___ ENTRIES SUPPLIED ___

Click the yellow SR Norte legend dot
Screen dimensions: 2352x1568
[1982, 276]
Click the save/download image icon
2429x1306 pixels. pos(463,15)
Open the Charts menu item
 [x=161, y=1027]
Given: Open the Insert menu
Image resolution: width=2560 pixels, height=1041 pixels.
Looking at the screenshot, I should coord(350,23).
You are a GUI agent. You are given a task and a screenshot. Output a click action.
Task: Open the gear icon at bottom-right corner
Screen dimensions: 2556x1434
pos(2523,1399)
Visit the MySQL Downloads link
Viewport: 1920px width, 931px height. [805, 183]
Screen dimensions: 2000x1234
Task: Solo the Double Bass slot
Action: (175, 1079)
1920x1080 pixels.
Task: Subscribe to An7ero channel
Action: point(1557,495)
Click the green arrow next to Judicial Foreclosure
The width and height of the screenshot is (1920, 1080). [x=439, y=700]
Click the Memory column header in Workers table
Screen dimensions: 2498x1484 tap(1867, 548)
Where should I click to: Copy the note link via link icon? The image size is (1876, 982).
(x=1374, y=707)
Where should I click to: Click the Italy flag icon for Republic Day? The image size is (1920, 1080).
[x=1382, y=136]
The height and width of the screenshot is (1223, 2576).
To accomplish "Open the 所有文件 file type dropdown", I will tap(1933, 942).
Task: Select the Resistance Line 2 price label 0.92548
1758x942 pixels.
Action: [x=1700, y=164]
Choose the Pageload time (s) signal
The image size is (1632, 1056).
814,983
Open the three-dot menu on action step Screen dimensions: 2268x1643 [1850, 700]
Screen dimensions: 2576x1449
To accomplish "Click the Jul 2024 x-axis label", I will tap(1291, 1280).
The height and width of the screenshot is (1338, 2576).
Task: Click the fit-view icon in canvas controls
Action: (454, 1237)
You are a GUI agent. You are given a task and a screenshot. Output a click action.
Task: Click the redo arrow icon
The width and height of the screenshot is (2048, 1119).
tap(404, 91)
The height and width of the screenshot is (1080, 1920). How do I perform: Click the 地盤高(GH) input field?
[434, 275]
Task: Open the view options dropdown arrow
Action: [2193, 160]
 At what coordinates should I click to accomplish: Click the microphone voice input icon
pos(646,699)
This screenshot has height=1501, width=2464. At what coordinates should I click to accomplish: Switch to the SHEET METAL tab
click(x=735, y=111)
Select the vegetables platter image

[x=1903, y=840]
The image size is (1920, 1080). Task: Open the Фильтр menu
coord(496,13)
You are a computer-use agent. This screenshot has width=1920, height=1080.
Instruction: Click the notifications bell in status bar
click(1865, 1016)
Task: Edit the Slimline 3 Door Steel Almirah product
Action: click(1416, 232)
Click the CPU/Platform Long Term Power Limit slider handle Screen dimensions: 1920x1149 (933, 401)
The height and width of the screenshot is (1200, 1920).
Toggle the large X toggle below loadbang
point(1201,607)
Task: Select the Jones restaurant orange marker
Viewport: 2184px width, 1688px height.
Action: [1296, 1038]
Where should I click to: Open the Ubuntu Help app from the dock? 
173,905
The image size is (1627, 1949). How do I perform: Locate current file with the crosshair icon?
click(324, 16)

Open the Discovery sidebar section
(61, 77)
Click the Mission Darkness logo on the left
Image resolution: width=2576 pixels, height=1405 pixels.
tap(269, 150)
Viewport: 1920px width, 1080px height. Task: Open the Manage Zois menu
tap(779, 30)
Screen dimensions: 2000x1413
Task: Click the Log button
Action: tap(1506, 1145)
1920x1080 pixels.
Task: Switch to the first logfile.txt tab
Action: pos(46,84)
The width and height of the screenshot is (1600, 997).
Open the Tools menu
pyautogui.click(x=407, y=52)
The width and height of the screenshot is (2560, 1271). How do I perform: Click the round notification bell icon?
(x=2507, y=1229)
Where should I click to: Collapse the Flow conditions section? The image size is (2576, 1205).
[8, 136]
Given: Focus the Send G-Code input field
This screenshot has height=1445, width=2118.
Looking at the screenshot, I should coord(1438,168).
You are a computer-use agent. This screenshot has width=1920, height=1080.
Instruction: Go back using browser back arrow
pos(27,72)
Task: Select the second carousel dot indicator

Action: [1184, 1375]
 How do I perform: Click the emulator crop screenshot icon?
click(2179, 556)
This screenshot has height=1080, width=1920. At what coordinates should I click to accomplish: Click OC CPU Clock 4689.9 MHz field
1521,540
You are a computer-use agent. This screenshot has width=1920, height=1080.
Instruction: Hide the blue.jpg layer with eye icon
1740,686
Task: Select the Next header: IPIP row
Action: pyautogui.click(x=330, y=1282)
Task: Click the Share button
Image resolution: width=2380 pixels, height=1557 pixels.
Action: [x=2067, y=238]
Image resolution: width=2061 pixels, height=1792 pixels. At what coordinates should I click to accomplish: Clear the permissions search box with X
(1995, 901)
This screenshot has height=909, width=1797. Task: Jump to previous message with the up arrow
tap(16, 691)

___

EXERCISE → Could you return exactly the lines above from the line with "Viewport: 1920px width, 1080px" to the line with "Task: Click the Share button", both included, and nothing else?

RESULT FOR THIS EXERCISE →
Viewport: 1920px width, 1080px height. Task: Open the Manage Zois menu
tap(779, 30)
Screen dimensions: 2000x1413
Task: Click the Log button
Action: tap(1506, 1145)
1920x1080 pixels.
Task: Switch to the first logfile.txt tab
Action: pos(46,84)
The width and height of the screenshot is (1600, 997).
Open the Tools menu
pyautogui.click(x=407, y=52)
The width and height of the screenshot is (2560, 1271). How do I perform: Click the round notification bell icon?
(x=2507, y=1229)
Where should I click to: Collapse the Flow conditions section? The image size is (2576, 1205).
[8, 136]
Given: Focus the Send G-Code input field
This screenshot has height=1445, width=2118.
Looking at the screenshot, I should coord(1438,168).
You are a computer-use agent. This screenshot has width=1920, height=1080.
Instruction: Go back using browser back arrow
pos(27,72)
Task: Select the second carousel dot indicator

Action: [1184, 1375]
 How do I perform: Click the emulator crop screenshot icon?
click(2179, 556)
This screenshot has height=1080, width=1920. At what coordinates should I click to accomplish: Click OC CPU Clock 4689.9 MHz field
1521,540
You are a computer-use agent. This screenshot has width=1920, height=1080.
Instruction: Hide the blue.jpg layer with eye icon
1740,686
Task: Select the Next header: IPIP row
Action: pyautogui.click(x=330, y=1282)
Task: Click the Share button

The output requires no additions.